### Text block:
• • • •
In 1952, a survey of important private collections of Hawaiian artifacts was made on Kauai by Miss Mary Stacey of Honolulu, a member of Dr. Kenneth Emory’s class in anthropology at the University of Hawaii.
Among the private collections surveyed by Miss Stacey, under the supervision of Dr. Emory, were those of Eric Knudsen, Hector Moir, Elsie Wilcox, Mabel Wilcox, William Moragne, L. E. Miller, Paul Rice, William Goodwin, and the Walter McBryde collection at the Kauai Public Library.
Miss Stacey’s survey encompassed locating, cataloguing, labeling, photographing, sketching and measuring roughly 2,000 Hawaiian artifacts, after which copies of her survey were sent to Bishop Museum, the Kauai Historical Society and the collectors.
One outstanding artifact surveyed was a spear-like object belonging to Eric Knudsen, which Dr. Emory identified as a bow used in archery. Dr. Emory explained that the Hawaiians never used the bow and arrow in warfare, but had developed skill in its use for killing rats.
Knudsen also possessed a wooden idol given to him by his father, Valdemar Knudsen, in 1853, which had been rescued and hidden under mats by a caretaker after Kaahumanu (1768-1832) had ordered all the idols in Hawaii destroyed in 1819.
• • • •
### Data to examine:
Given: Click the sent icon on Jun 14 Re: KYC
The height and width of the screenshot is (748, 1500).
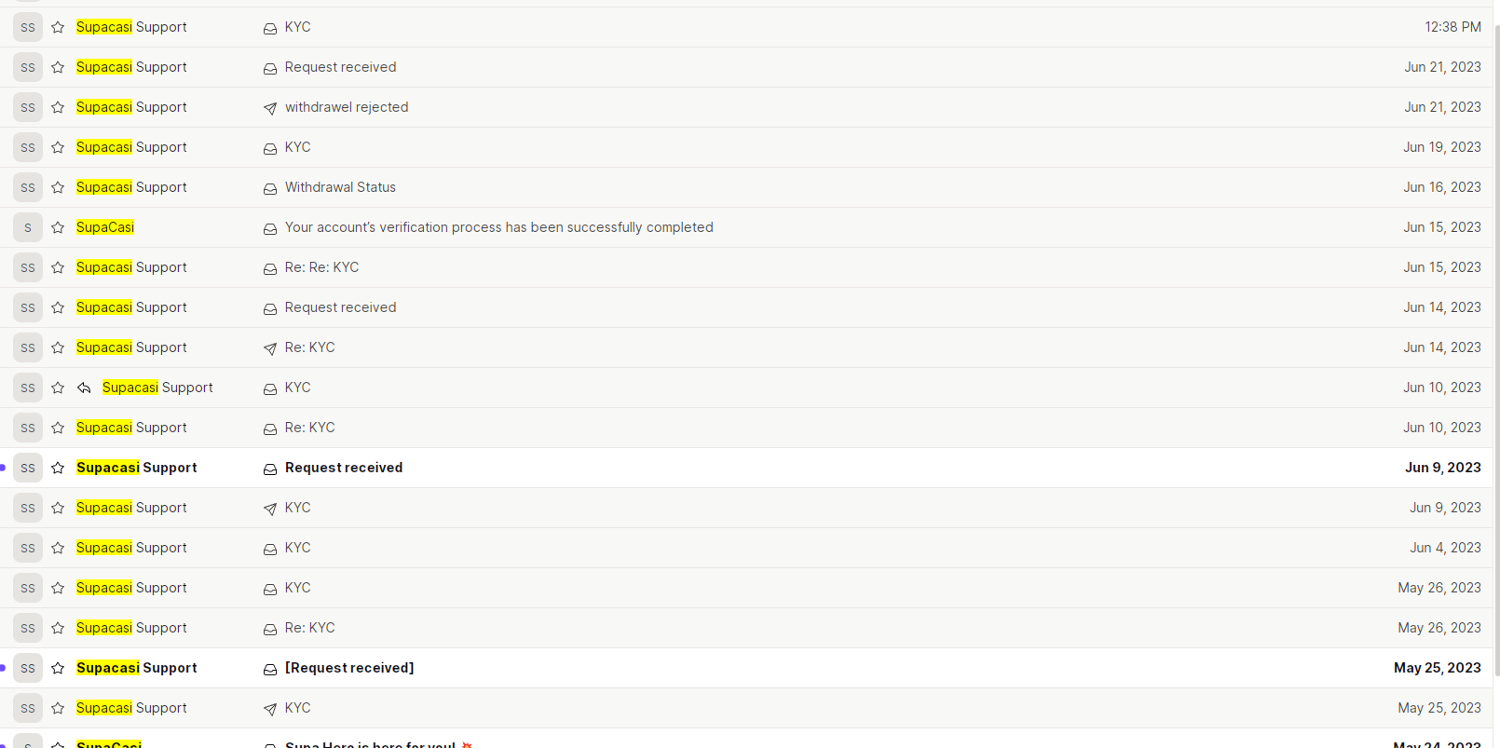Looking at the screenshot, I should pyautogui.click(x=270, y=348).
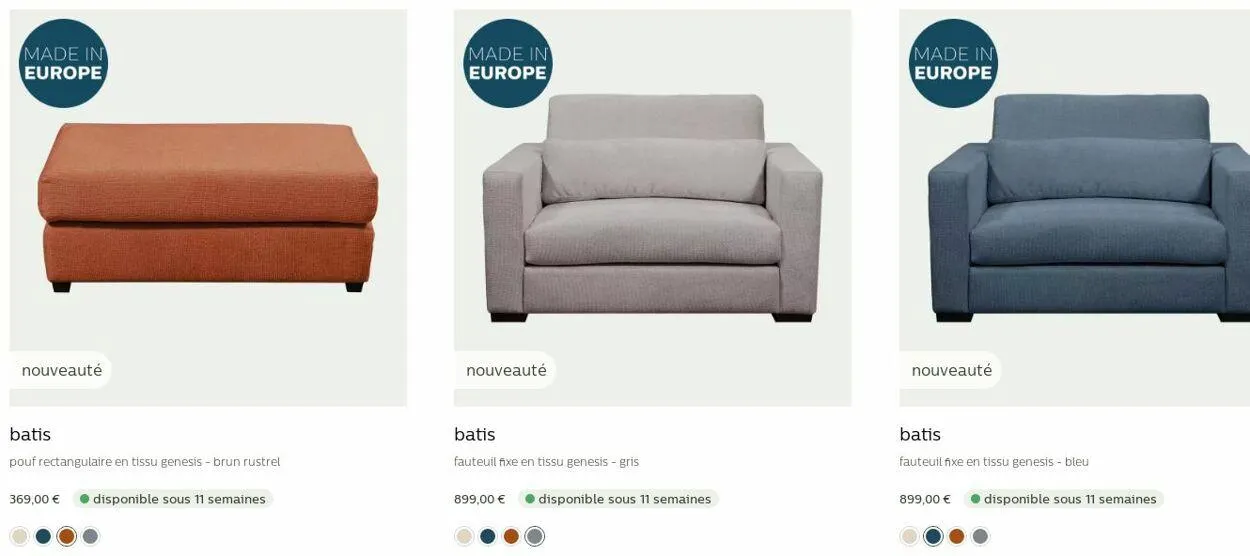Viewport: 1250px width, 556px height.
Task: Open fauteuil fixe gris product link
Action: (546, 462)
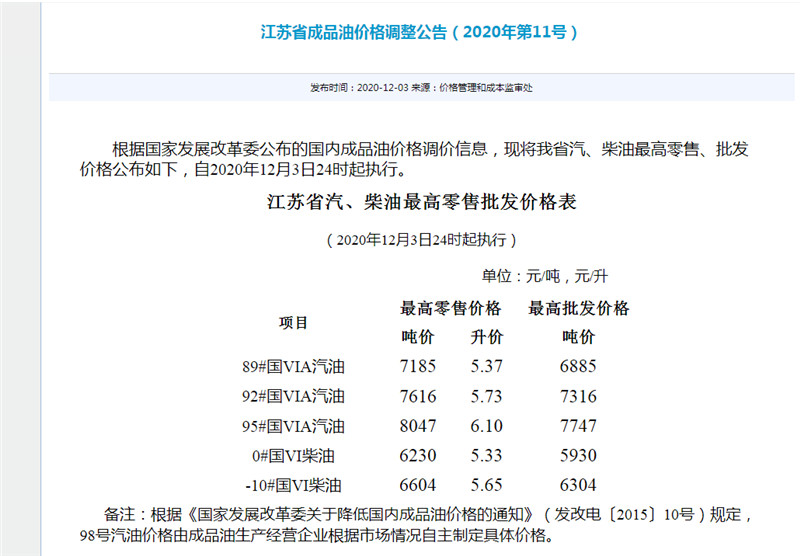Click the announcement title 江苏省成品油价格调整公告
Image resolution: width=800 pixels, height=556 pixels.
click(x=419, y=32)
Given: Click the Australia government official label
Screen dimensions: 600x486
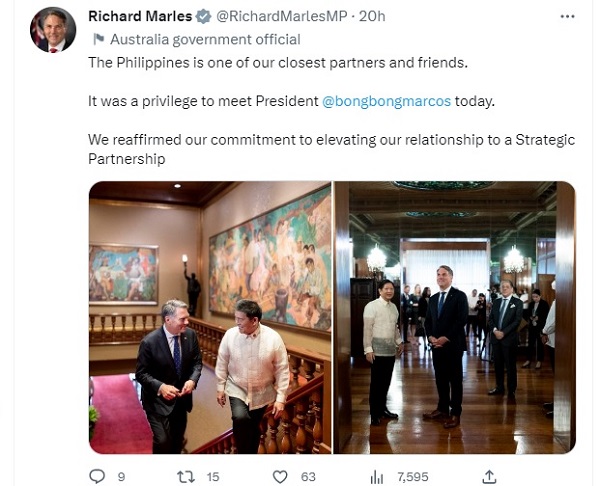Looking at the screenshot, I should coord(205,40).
• • • •
### Task 1:
Decide whether each statement agrees with the passage on the 1952 Kauai artifact survey, answering yes or no and quoting the words of the passage that decide it: (a) The survey covered about 2,000 Hawaiian artifacts. (b) Hawaiians used the bow and arrow in warfare. (c) Eric Knudsen received the wooden idol from his father in 1853.
### Task 2:
Continue the passage on the 1952 Kauai artifact survey from its last sentence.
The records are separate from the passage on the 1952 Kauai artifact survey.

### Result 1:
(a) Yes: "roughly 2,000 Hawaiian artifacts"
(b) No: "the Hawaiians never used the bow and arrow in warfare"
(c) Yes: "given to him by his father, Valdemar Knudsen, in 1853"

### Result 2:
Another artifact surveyed was a stone carved bowl dug up in a taro patch at Hanalei in the 1940s by John Hanohano Pa, the use of which could not be determined, according to Dr. Emery.
A stick of hardwood, with two sets of holes used to hold steamers of tapa, which was used as an offering stick stuck into the floor of a heiau, was surveyed as well, as was a maile wand with a needle-like slot in the end through which strips of dog hide dangled that was utilized by the masters of ceremonies who directed the games of ancient Hawaiians.
Following graduate work in anthropology at the University of Hawaii, Miss Stacey joined Bishop Museum, and in 1957, she married Dr. Charles S. Judd Jr. in Honolulu.
During the 1960s, Dr. and Mrs. Judd and their children lived in Samoa, where Dr. Judd practiced medicine.